* [Extrait]:
Avec les couleurs, le maillot et le stade, c’est le quatrième pilier de l’identité des clubs de football : l’écusson. Tel le mythe du bateau de Thésée, les blasons évoluent au fil des décennies. Sauf qu’à l’heure où les clubs deviennent des marques à l’internationale, les nouveaux logos ne sont pas toujours fidèles à l’histoire qu’ils représentent.

Juventus – super-market

Au premier coup d’œil, le nouveau logo de la Juventus a de l’allure. Un petit bijou tout en minimalisme qui serait parfait pour une marque d’horlogerie de luxe. Mais les créateurs ont oublié un léger détail : il s’agit de la Juventus, bon sang ! Jusqu’ici, chaque fois que la Vieille Dame changeait de blason, le nouveau gardait la base de l’identité du précédent. Cette fois, il n’a plus rien à voir avec le passé, à commencer par la disparition du taureau, qui était établi sur le blason depuis les années 1920. Pourquoi ? « Pour atteindre une nouvelle cible » , a justifié Andrea Agnelli. Celle des ennemis de la tauromachie ?


Manchester City – le grand lifting

L’été dernier augurait une nouvelle ère chez les citoyens de Manchester. Un nouveau coach : Pep Guardiola. Mais aussi un nouveau logo, qui est en réalité une version remastérisée de celui qui faisait l’identité du club entre 1972 et 1997. Une bonne idée, a priori. Seulement, les supporters n’ont pas apprécié de voir disparaître les initiales « F.C. » du nom Manchester City Football Club. D’ailleurs, même le site du club est passé de mcfc.co.uk à mancity.com. Le tout dans une volonté des propriétaires de mieux exporter la marque, exactement comme pour le voisin mancunien, qui avait vu disparaître la mention « Football Club » de son badge en 1998.

* [Lignes]:

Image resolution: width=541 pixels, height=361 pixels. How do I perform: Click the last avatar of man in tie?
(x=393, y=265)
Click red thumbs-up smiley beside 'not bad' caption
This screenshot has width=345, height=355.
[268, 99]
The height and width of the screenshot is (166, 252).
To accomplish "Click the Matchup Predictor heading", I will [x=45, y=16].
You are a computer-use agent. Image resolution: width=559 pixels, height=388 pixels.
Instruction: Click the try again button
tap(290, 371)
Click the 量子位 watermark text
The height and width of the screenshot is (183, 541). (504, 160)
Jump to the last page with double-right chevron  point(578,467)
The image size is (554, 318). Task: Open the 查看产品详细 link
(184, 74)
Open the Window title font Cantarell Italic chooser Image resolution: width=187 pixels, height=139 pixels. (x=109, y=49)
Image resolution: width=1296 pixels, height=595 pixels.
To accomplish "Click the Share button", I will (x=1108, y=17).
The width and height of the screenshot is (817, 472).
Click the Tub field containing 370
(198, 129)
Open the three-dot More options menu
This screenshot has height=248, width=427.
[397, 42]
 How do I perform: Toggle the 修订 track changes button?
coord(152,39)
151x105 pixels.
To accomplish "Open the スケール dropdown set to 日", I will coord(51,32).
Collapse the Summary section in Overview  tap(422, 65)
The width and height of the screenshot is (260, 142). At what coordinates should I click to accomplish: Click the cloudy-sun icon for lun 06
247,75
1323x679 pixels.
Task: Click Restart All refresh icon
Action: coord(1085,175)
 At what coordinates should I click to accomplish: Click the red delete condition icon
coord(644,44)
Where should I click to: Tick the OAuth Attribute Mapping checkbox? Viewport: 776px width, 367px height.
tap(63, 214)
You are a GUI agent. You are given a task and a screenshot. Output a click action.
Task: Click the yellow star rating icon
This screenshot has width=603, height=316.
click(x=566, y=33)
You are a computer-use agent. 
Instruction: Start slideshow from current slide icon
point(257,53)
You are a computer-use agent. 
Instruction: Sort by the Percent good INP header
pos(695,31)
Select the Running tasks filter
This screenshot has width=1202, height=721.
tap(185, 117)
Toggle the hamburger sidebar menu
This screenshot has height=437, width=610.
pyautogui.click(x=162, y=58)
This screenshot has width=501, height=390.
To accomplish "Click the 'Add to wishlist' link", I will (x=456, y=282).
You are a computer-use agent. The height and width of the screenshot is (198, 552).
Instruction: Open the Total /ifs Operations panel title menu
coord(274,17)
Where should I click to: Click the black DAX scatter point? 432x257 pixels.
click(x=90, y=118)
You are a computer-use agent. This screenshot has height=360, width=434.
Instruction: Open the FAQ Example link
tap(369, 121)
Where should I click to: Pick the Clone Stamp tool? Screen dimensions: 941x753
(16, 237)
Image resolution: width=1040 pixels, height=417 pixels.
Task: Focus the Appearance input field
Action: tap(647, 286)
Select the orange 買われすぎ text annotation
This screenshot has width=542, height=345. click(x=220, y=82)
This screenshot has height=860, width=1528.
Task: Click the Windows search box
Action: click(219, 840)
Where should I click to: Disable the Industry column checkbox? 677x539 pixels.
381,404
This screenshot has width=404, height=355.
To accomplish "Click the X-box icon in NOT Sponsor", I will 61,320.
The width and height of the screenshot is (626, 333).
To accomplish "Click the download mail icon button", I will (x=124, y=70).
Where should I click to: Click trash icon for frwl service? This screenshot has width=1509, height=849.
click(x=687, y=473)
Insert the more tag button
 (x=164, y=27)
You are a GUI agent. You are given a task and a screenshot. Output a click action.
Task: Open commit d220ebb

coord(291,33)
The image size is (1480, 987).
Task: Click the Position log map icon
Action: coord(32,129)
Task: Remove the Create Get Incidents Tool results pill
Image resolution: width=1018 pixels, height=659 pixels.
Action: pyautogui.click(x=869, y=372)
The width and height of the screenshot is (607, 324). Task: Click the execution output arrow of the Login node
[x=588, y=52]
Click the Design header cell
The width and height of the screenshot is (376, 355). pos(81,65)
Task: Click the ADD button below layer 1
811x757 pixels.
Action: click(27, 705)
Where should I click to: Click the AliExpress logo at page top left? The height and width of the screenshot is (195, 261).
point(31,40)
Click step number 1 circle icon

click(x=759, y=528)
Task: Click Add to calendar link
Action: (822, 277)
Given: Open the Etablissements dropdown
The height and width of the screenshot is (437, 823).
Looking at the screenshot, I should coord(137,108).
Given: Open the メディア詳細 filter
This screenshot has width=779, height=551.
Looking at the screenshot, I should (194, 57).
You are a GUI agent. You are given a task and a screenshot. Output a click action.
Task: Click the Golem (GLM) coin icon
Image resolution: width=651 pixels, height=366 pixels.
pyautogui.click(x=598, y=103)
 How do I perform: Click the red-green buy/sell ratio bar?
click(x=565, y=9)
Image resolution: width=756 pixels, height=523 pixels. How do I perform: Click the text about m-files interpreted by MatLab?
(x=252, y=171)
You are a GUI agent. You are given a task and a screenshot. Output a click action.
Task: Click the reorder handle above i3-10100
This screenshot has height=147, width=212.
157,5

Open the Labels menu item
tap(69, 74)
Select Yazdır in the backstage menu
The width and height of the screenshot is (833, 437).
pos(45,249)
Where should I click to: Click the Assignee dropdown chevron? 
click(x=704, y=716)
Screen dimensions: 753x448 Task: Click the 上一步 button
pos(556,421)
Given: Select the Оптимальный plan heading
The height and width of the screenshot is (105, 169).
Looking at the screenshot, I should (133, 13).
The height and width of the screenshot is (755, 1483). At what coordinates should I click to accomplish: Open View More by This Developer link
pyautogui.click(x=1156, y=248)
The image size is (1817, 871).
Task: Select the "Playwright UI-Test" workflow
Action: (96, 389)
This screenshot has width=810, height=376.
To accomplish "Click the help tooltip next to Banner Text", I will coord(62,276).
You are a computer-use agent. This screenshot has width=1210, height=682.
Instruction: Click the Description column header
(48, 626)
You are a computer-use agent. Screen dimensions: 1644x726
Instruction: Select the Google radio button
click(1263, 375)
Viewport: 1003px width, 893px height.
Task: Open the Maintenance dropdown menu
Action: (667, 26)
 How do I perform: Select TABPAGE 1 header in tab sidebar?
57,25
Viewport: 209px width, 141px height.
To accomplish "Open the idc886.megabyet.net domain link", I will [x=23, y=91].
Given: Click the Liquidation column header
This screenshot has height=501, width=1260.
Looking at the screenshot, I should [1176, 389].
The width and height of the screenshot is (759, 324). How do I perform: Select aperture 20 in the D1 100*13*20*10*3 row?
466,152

* [Tâches et exercices]:
• a. Recopiez à l'identique le passage de l'extrait sur les écussons de football qui commence par "Avec les couleurs, le" et se poursuit jusqu'à "l’histoire qu’ils représentent.".
• b. D'après l'extrait sur les écussons de football, depuis quand le taureau figurait-il sur le blason de la Juventus ?
• c. Prolongez l'extrait sur les écussons de football au-delà de sa dernière phrase.
Les lignes forment un matériau à part, indépendant de l'extrait sur les écussons de football.

* [Réponses par tâche]:
• a.
Avec les couleurs, le maillot et le stade, c’est le quatrième pilier de l’identité des clubs de football : l’écusson. Tel le mythe du bateau de Thésée, les blasons évoluent au fil des décennies. Sauf qu’à l’heure où les clubs deviennent des marques à l’internationale, les nouveaux logos ne sont pas toujours fidèles à l’histoire qu’ils représentent.

• b. Depuis les années 1920.

• c.
RB Leipzig – Red Bull FC

Qui se souvient du SSV Markranstädt ? Peut-être les puristes qui suivaient déjà la Bundesliga à la fin des années 1940. En 2009, ce club du comté de Leipzig en Saxe disparaît. Ou plutôt se métamorphose sous l’impulsion de son nouveau propriétaire, le PDG de Red Bull, Dietrich Mateschitz. Le milliardaire autrichien voit grand : conquérir la Buli en partant de la cinquième division. Problème : en Allemagne, un club ne peut pas porter le nom d’une entreprise (excepté le Bayer Leverkusen). Mais Dietrich Mateschitz trouve la parade : si son club ne peut pas s’appeler Red Bull Leipzig, alors ce sera RasenBallsport Leipzig. Avec un logo calqué sur celui de la marque de boissons énergisantes. Une identité qui n’a donc plus rien à voir avec celle du SSV Markranstädt. Depuis, le RB Leipzig a réussi son pari de briller en Buli, mais remporte également de loin le titre du club le plus détesté du pays.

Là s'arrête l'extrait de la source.